▶ **REQUIREMENTS**:
Please repeat the StarOptions thread from "## DavidnRobin (Nov" to "a value consideration.", switching "great price" for "fair price".

Okay, so it sounds like you already have a deal in the works and are just looking for examples of what other people have bought so that you can feel super happy about your deal?

Does this mean that Starwood has already agreed to requalify your resale before it closes? If so, that's a great strategy!


----------



## Denise L (Nov 16, 2006)

djp said:
			
		

> I am now looking at a deal which could get me 8.26 staroptions per dollar.



Using your math and what information you have provided, does this mean that you are buying 81,000 SOs altogether EY or EOY, combining a requalifed resale with a new developer purchase?

If you are getting 81K SOs, then you are spending $9806.29 total?

Sorry but I'm trying to figure out what you are buying so that we can compare SOs.

81K VV resales have sold on ebay for $6500-8295.  Those are the ones I typically watch.

There are very few Kierland resales, and they go for a lot more.


----------



## DavidnRobin (Nov 16, 2006)

For 81000 SOs at WKV is around $13K.  (~16 cents per SO)

8.26 SOs per $ = ~12 cents per SO - with the resale requalified is a great price, but depends where you are buying and whether it is mandatory/voluntary - for value upon resale - because this is also a value consideration.



I agree with Chris (seenett) easier to think of SO per dollar.


----------



## myip (Nov 16, 2006)

You can't look at the staroption ratios  You need to look at the maintenance fees rations.  You spend so much money on the developer week.  Why don't you buy a bigger staroptions resale to requalify.


----------



## mesamirage (Nov 16, 2006)

myip said:
			
		

> You can't look at the staroption ratios You need to look at the maintenance fees rations. You spend so much money on the developer week. Why don't you buy a bigger staroptions resale to requalify.


 
I think that MF ratios are a HUGE part of making a buying decision. I personally think that one buying option to consider is to purchase an EOY 148,100 point unit rather that an EY 81,000 unit. We just purchased our EOY Kierland at a cost of .07 per staroption. So on an per year basis we actually paid .14 per staroption. ($10,500) Since we have other timeshares and are basically at our budget limit for annual fees (not to mention running out of vacation time every year!!) we felt an EOY was a perfect purchase for top tier vacations for the best cost basis.


----------



## djp (Nov 17, 2006)

i am buying an ey 44000 staroption contract resale and am looking at buying an eoy 37000 developer staroption contract. my totoal outlay will be $7650 for 62500 annual staroptions. Voluntary resorts, low (for starwood maint fees).


----------



## Denise L (Nov 17, 2006)

djp said:
			
		

> i am buying an ey 44000 staroption contract resale and am looking at buying an eoy 37000 developer staroption contract. my totoal outlay will be $7650 for 62500 annual staroptions. Voluntary resorts, low (for starwood maint fees).

▶ **SOURCE EXCERPT**:
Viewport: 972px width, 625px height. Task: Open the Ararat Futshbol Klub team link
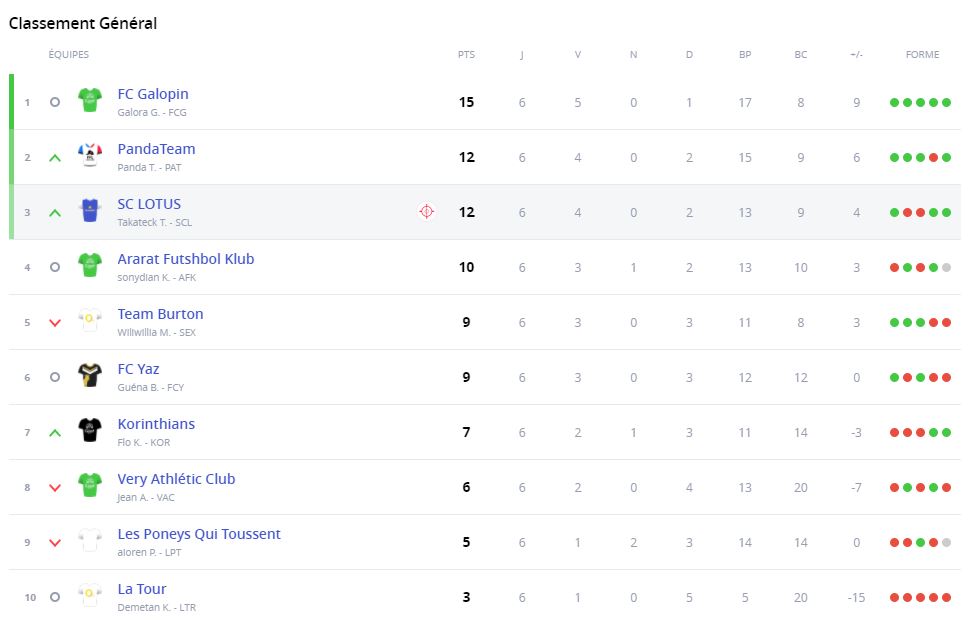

▶ **EXERCISE ANSWER**:
## DavidnRobin (Nov 16, 2006)

For 81000 SOs at WKV is around $13K.  (~16 cents per SO)

8.26 SOs per $ = ~12 cents per SO - with the resale requalified is a fair price, but depends where you are buying and whether it is mandatory/voluntary - for value upon resale - because this is also a value consideration.